We must note that a recent work explaining how VWF adheres to surfaces at high shear rates can also be used to explain why aggregate formation occurs only in the presence of soluble VWF (33). In particular, at shear rates above 1,000 s− 1, platelets are exposed to shear forces in the range above of 10 pN. This force is around the rupturing force of the GPIb-A1 bond (34). Thus, in excess of this force platelets need a cooperative mechanism to bind. By forming aggregates, it is possible to overcome this limit since the binding to the substrate leads to a higher valence arising from the other platelets on the string.

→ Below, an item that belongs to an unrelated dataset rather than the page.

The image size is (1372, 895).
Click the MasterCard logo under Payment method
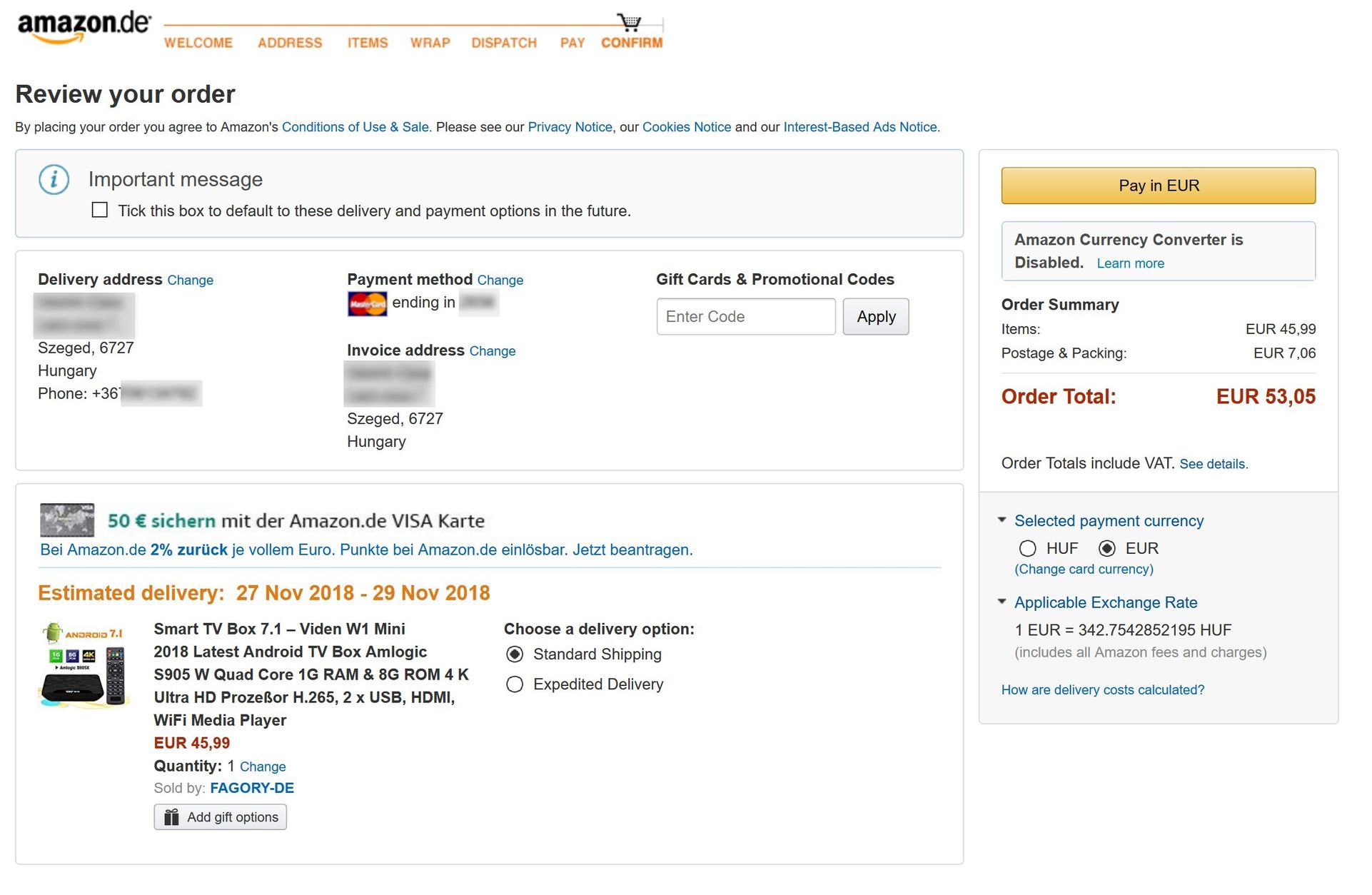[x=367, y=304]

As long as the lifetime of the bonds is long enough, such aggregates will be able to bind and immobilise on the substrate.
The gain of function observed during aggregate formation for the del-A2 mutations reveals that the simple picture of altered VWF-platelet association (Fig. 2) leads to a false prediction of the aggregation behaviour. As shown in Fig. 5, the threshold shear rate at which aggregates form for wt VWF is of the order of 4,000 s− 1; however, in the case of the deletion of the A2-domain it is 2,500 s− 1. The ~ 40% change in this threshold shear rate can be accounted by an increase in the binding strength between the A1-domain and the platelet GPIb receptor. As has been previously speculated, we can confirm that the GPIb-A1 interaction is regulated by the presence of the A2-domain (21, 35). It is believed that the interaction is masked by the A2-domain yielding an effective lifetime of the GPIb-A1 bond that displays a “catch-bond” behaviour (36–38). In the absence of the A2-domain, the lifetime at lower shear forces of the GPIb-A1 bond was radically increased. By how much? Based on our previous work on aggregate formation (20), it is possible to measure such differences. In particular, in order to reduce the critical shear rate by x, the lifetime of the GPIb-A1 has to increase by the same factor x. By assuming that all prefactors remain the same, we find that the effective interaction strength between the GPIb and the A1-domain has to increase by ~ 1 kT, where k is the Boltzmann constant and T the temperature.
Such variation is small, yet has a dramatic impact on the clotting process. Thus, we predict that the A2-domain effectively “masks” the potential between the GPIb and the A1-domain by about 1 kT. While it would be hard to resolve, this change should not carry over into the high shear regimen as the shear forces will already be enough to pull apart the domains and reduce the masking ability of the A2-domain.